J153 – lundi 1er mai – Lak Sao / Phô Châu (VN)

En ce 1er mai, ce ne sera pas la Fête du Travail pour moi. J’ai mon taf à accomplir. Je me lève donc comme d’hab’ à 5h30 et à 6h00, je suis dans les starting-blocks. Je vous fais remarquer que j’ai arrêté mon film « Un jour sans fin ». Mais, ça y ressemble un petit peu quand même sauf que les décors et les personnages changent tous les jours. Donc ce matin, j’ai un gros chantier qui m’attend avec le franchissement d’un col pour passer la frontière vietnamienne.

Par contre, en ce 1er mai, toutes les gargotes sont fermées. J’ai fini mes 2 bananes restantes mais ce ne sera pas suffisant pour cette étape. Je prends la route et je trouverais bien quelque chose à manger sur la route. Je quitte donc Xayyo Hôtel situé au pied de la montagne. A ce sujet, je n’ai toujours pas saisi la différence entre certains hôtels (comme celui-ci) et les GuestHouse.

J’emprunte la route 8 et me dirige vers le nord-est. La frontière de Nam Phao est à 33 kms.

Mais avant d’attaquer la journée, avant que je n’oublie et avant de quitter le Laos, je vous présente les billets de ce pays. Le billet de 1 000 kips présente le That Luang, redevenu symbole national, les nouvelles armoiries du pays et trois jeunes femmes appartenant aux ethnies majoritaires : hmongs, lao et kha. (té face en bas à droite).

Côté pile
Côté face du président Kaysone Phomvihane (1920-1992)

Une fois la ville quittée, je me retrouve à nouveau dans la campagne laotienne. Pour contredire ce que j’écrivais hier, les brûlis ont été enlevés pour faire place à de futures cultures, probablement du magnoc comme il y en a beaucoup ici.

◇ ◇ ◇

• _Consignes rédigées_:
(a) Modifiez le passage du récit de voyage qui commence par les mots « En ce 1er mai, ce » et se termine par « et les GuestHouse. », en y remplaçant « bananes » par « mangues ».
(b) Répondez aux questions suivantes à partir du récit de voyage :
(i) À quelle heure a lieu le lever ce matin-là ?
(ii) À quelle distance se trouve la frontière de Nam Phao ?
(iii) À quelles ethnies appartiennent les trois jeunes femmes figurant sur le billet de 1 000 kips ?
(c) Reformulez sous forme de liste le paragraphe du récit de voyage qui commence par « Mais avant d'attaquer la journée », en conservant ses faits principaux.
Les enregistrements qui suivent proviennent d'une autre source que le récit de voyage.

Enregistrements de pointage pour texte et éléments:
◇ ◇ ◇

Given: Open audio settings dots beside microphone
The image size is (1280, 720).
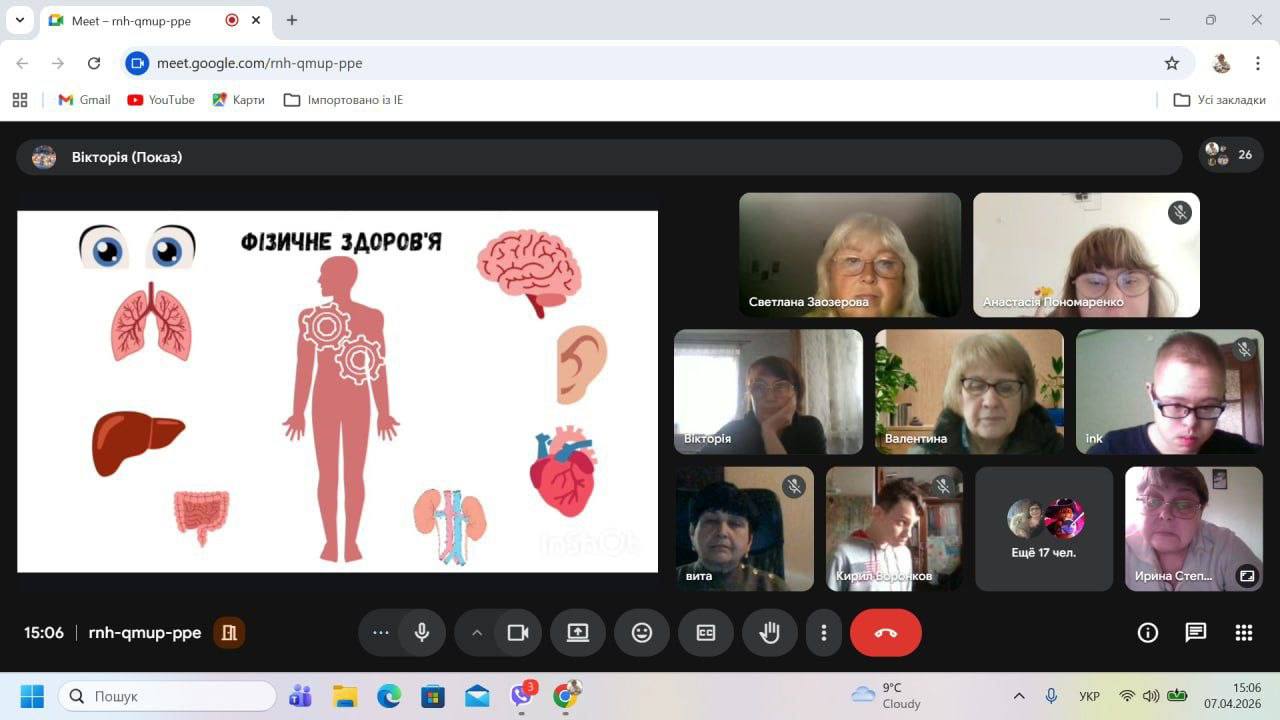Looking at the screenshot, I should 381,633.
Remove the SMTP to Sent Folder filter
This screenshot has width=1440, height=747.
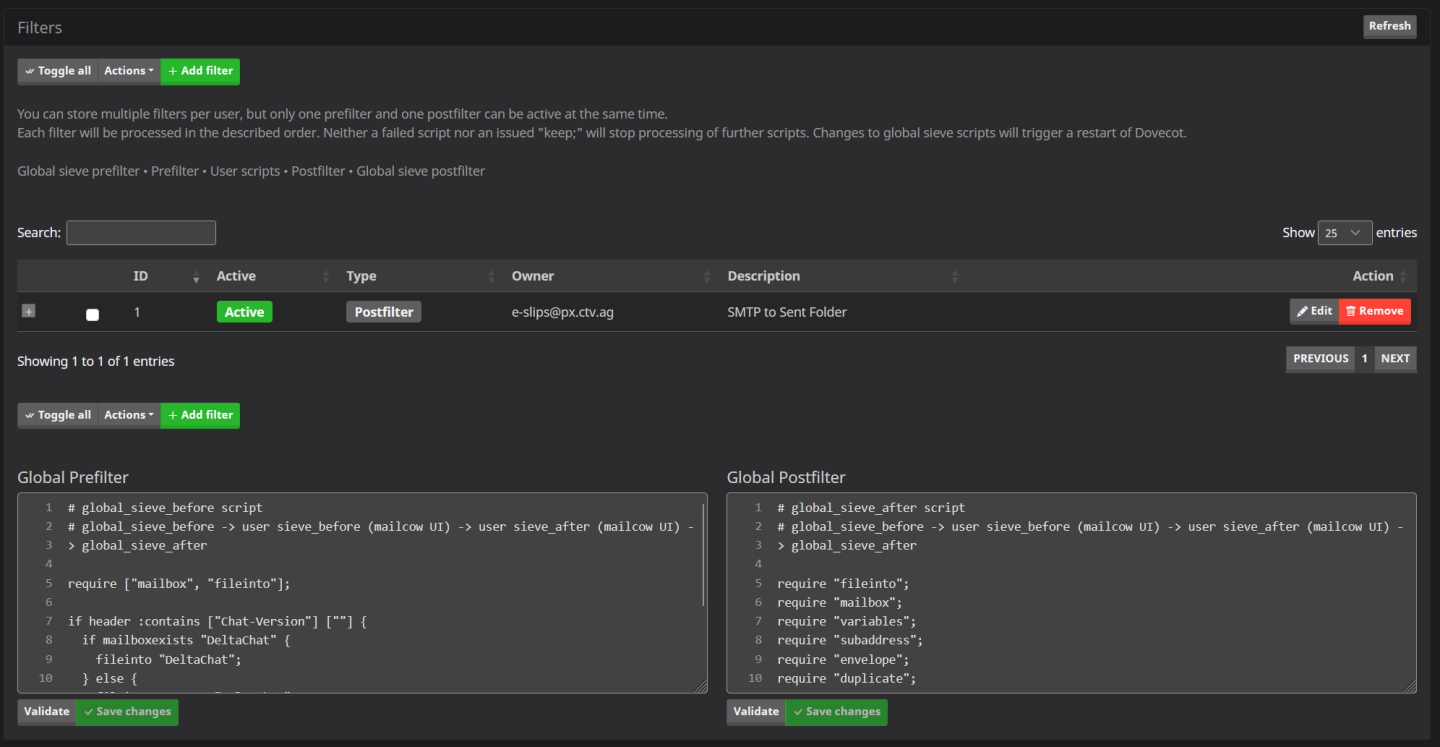(1374, 311)
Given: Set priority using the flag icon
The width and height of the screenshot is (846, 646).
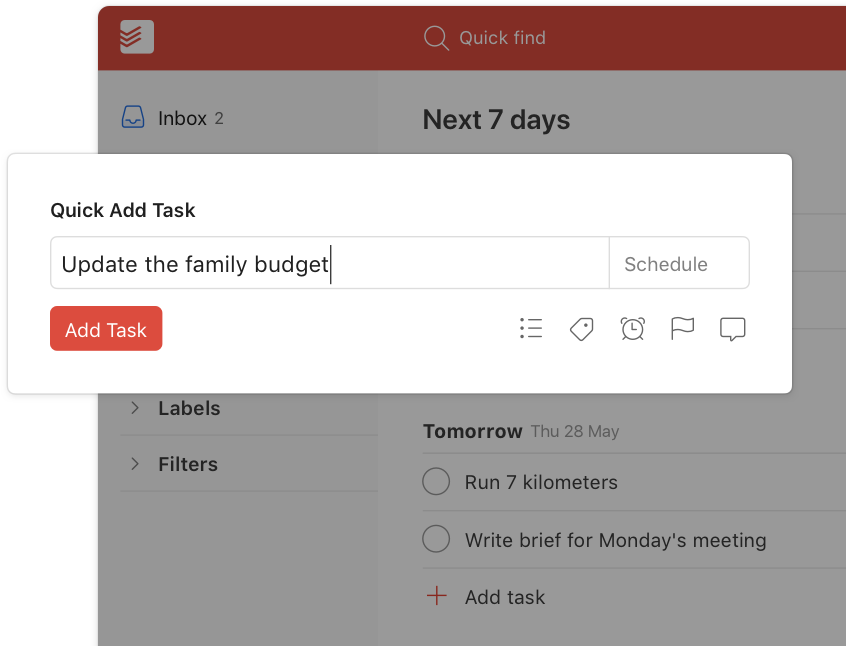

◇ ◇ ◇

• _Réponses par consigne_:
(a)
En ce 1er mai, ce ne sera pas la Fête du Travail pour moi. J’ai mon taf à accomplir. Je me lève donc comme d’hab’ à 5h30 et à 6h00, je suis dans les starting-blocks. Je vous fais remarquer que j’ai arrêté mon film « Un jour sans fin ». Mais, ça y ressemble un petit peu quand même sauf que les décors et les personnages changent tous les jours. Donc ce matin, j’ai un gros chantier qui m’attend avec le franchissement d’un col pour passer la frontière vietnamienne.

Par contre, en ce 1er mai, toutes les gargotes sont fermées. J’ai fini mes 2 mangues restantes mais ce ne sera pas suffisant pour cette étape. Je prends la route et je trouverais bien quelque chose à manger sur la route. Je quitte donc Xayyo Hôtel situé au pied de la montagne. A ce sujet, je n’ai toujours pas saisi la différence entre certains hôtels (comme celui-ci) et les GuestHouse.

(b)
(i) À 5h30.
(ii) À 33 km.
(iii) Aux ethnies hmongs, lao et kha.

(c)
- Présentation des billets du Laos avant de quitter le pays.
- Le billet de 1 000 kips représente le That Luang, redevenu symbole national.
- Il porte aussi les nouvelles armoiries du pays.
- Il montre également trois jeunes femmes des ethnies majoritaires : hmongs, lao et kha.